Perceptual constancy is what makes invariability possible in a constantly changing world. It is what makes human perceptual system resistant to sometimes annoying variations of physical reality, such as lighting changes or perceptual physical conditions (ocular globe mobility, turning our heads, etc.). It is our brain what makes us recognize something as invariable even though this something may be subject to physical and lighting variations. Thus, even though we see a person far away, we do not believe that that human being is tiny, or even though we never see a round table from a high-angle point of view, we will never consider it as elliptical, but spherical. We will also consider that a colour never changes although depending on the light it can present variations.

This ability isn’t nonetheless inherent, as we develop it few months after being born. This means that when we are born, we are able to determine such variations and we gradually learn to ignore them in order to recognise something as invariable, even when it actually experiments changing conditions.

At this point, we become incapable of detecting differences that a 4-month old baby could easily detect. This means our brain ignores some variations and detects others in a different way than a baby’s brain does. The intensity of image pixels, for example, is something a baby could easily distinguish, while for the rest of human beings, it is impossible to detect. However, adults can clearly see differences, such as opacity or sheen, that a baby would detect.

In a recent study published last December in Current Biology, a psychologist’s team from Chuo University in Japan lead by Jiale Yang carried out a study with 42 babies aged between 3 and 8 months in order to determine which differences they distinguished from pairs of images representing real objects in 3D.

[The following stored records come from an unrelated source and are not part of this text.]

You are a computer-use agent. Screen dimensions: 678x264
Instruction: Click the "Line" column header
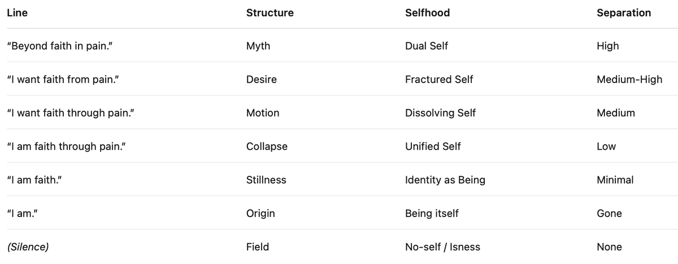pyautogui.click(x=17, y=13)
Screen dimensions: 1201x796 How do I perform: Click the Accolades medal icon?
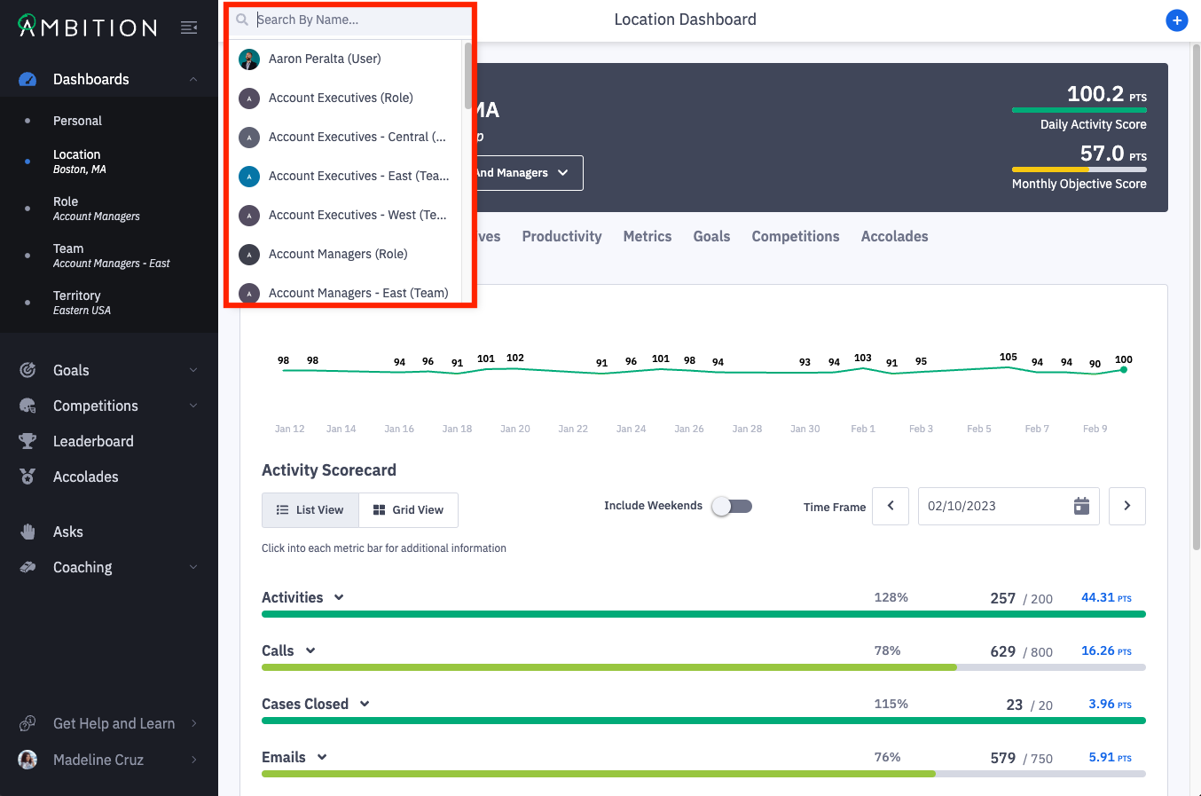(27, 477)
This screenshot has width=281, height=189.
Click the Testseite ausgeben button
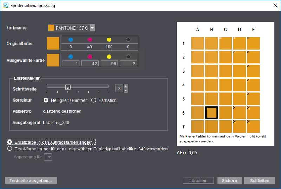click(x=31, y=181)
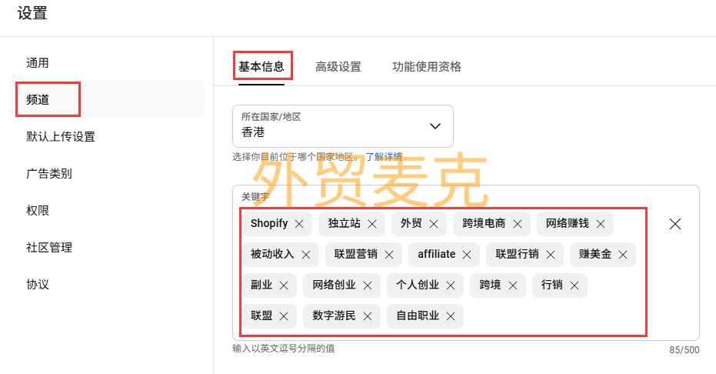Select the 基本信息 tab
This screenshot has width=716, height=374.
261,67
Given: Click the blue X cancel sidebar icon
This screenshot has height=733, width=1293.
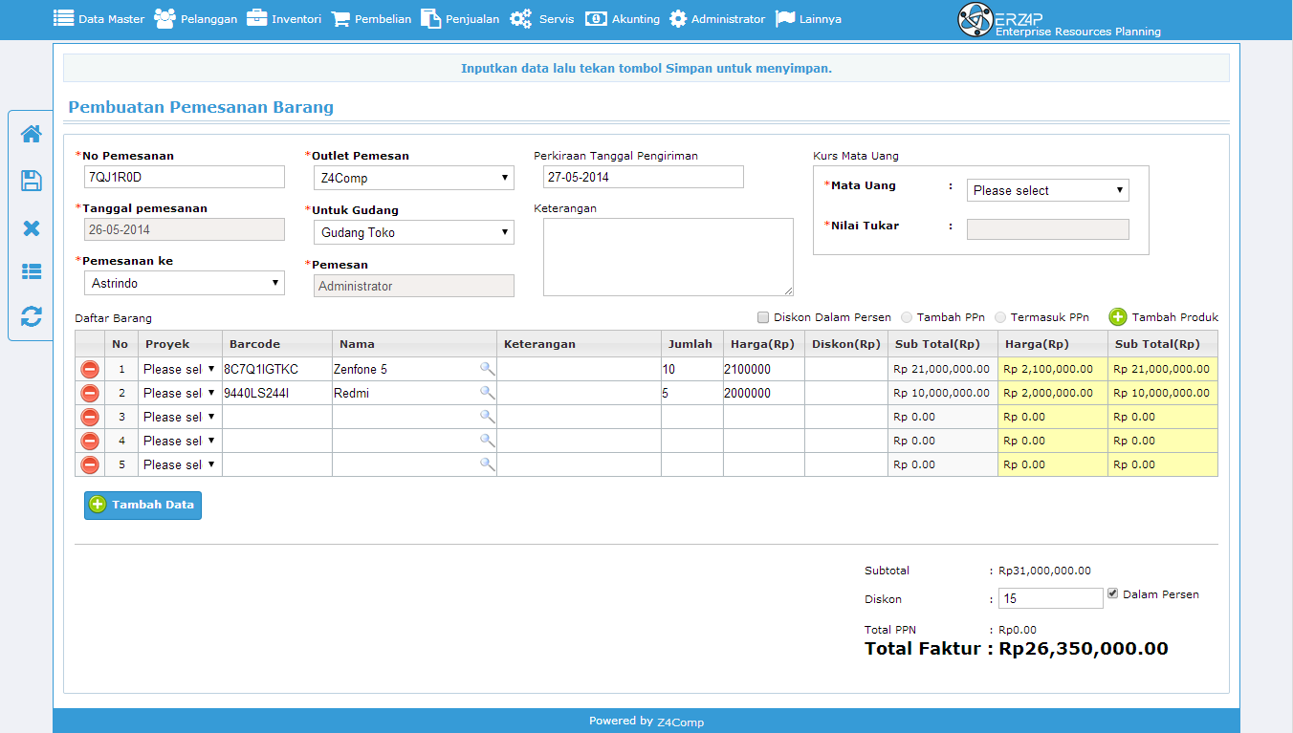Looking at the screenshot, I should (32, 227).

The fact that babies kept their eyes longer in unequal objects was detected in previous research. Thus, specialists were able to tell, based in which image babies looked at for longer times, if babies thought one image was similar or different from the previous one. This means, if the baby spent more time looking at the first picture than looking at the second one, psychologists determined the baby thought the second image was boring because it was just like the first one, while if babies spent the same amount of time looking at both images, this meant the second image surprised and interested them just as much as the first one.

The results showed that babies between 3-4 months of age had the surprising ability to detect differences caused by lighting and perception that are not evident for grown-ups. It is not until around 5 months of age when they lose this ability, and around 7 or 8 months old they develop surface differentiation capabilities (opacity, sheen…). The ability to differentiate surface properties is not the only perceptual area in which humans leave behind reality to accept an illusion. We also lose sensitivity when it comes to objective differences and replace it for the ability to detect subjective similitudes, which allows us to be more involved in our environment, but distance ourselves from strictly physical reality.